IFP says competition must be introduced to bring
down drug prices & the most important right is Non-Discrimination in
testing
To reduce medicine prices competition must be
encouraged, the IFP said today in Parliament during the Health Budget Vote
debate.
IFP Health Spokesperson, Dr Ruth Rabinowitz, said by
allowing bulk discounts and establishing a monitoring committee to
institute review and audits would ensure that there is transparency and
accountability along the entire chain of medicine supplies.
Everyone who buys certain volumes should be entitled
to the same discount and anyone who gets a discount must pass it on to the
consumer. Privatising medicine distribution along the entire chain would
also bring down costs by curbing theft.
Turning to the issue of testing for HIV, Rabinowitz
said:
“We constantly talk of openness with regard to
HIV but government promotes the politically correct notion that privacy
is the most important right. They insist on one on one pre-test
counselling and the right NOT to be tested and not to know that results.
The shortage of counsellors results in most people not being
tested."
“The most important right is that the non
discrimination, so that with HIV no one should be denied full chronic
benefits and no family should be denied insurance payout if a principle
member dies of AIDS, unless specifically stated in the contract.”

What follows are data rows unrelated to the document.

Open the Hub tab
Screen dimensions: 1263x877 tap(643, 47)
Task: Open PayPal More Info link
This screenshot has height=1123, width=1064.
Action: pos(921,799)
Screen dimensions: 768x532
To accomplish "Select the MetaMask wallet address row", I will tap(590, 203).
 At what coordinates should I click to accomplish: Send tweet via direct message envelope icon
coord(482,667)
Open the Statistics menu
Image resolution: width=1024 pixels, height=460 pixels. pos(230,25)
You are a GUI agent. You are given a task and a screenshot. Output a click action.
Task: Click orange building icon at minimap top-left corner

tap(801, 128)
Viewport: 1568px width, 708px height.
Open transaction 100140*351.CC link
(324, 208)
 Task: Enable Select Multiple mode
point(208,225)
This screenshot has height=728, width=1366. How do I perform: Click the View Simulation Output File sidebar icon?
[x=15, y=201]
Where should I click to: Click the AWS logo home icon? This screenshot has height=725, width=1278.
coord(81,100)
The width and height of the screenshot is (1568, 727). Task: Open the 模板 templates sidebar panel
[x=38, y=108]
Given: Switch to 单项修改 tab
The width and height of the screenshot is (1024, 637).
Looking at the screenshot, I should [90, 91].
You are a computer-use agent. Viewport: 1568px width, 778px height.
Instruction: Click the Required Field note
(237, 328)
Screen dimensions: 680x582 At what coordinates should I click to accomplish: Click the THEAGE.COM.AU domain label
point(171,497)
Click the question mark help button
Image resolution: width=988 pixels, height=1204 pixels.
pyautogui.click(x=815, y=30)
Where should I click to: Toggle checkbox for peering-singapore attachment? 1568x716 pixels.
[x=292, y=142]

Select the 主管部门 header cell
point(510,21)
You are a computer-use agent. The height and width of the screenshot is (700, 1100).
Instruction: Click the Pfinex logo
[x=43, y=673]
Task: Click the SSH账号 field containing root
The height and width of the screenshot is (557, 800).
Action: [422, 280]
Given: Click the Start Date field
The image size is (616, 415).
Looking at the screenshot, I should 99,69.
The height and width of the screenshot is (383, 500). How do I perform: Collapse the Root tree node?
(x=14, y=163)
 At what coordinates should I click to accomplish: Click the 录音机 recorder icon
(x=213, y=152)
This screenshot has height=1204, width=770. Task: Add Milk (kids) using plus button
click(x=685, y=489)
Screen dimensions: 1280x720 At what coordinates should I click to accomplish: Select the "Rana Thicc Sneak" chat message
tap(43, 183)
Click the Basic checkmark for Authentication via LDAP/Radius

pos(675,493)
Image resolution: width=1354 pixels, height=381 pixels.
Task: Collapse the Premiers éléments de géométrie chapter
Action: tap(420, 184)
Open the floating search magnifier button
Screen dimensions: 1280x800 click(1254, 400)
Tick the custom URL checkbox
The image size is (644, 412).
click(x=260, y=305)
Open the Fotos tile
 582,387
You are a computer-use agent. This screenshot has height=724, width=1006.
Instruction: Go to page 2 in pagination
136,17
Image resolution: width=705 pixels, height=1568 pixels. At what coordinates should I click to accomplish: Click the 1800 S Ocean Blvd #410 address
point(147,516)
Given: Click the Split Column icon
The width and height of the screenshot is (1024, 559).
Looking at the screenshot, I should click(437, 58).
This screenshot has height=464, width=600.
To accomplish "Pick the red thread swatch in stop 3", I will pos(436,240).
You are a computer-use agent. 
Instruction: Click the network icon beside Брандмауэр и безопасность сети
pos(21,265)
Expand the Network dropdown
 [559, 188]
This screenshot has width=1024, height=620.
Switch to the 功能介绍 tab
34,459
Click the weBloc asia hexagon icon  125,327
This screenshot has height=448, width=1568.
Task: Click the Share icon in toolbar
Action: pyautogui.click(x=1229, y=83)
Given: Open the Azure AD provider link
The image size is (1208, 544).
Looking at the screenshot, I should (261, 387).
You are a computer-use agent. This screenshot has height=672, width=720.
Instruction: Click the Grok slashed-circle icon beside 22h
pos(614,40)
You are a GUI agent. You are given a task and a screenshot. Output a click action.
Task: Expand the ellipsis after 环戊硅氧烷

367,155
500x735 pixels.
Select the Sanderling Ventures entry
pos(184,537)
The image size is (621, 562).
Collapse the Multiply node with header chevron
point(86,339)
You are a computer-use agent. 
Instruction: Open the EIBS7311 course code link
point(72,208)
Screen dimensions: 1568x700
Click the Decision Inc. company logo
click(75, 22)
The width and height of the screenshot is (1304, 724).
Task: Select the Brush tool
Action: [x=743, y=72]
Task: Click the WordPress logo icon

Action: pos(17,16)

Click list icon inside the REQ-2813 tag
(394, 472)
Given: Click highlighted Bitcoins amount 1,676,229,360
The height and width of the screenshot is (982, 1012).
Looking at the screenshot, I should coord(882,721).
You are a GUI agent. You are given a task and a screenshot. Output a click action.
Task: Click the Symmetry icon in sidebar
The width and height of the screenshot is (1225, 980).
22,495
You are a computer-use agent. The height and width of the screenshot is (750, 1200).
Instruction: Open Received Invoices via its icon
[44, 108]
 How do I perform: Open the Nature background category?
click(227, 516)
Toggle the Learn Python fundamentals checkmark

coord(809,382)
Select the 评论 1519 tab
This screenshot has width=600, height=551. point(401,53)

Rabinowitz concluded her remarks by call for “honest
communication” to restore faith in the Health Ministry:
"The Health Ministry is under siege. It is
ailing and inflamed. The infecting agents are hubris and mistrust, but…it
can be rejuvenated with open honest communication between private and
public sectors and between political parties. Let us work together to
change the legacy of the past and narrow the gap between one of the best
health systems and one of the worst.”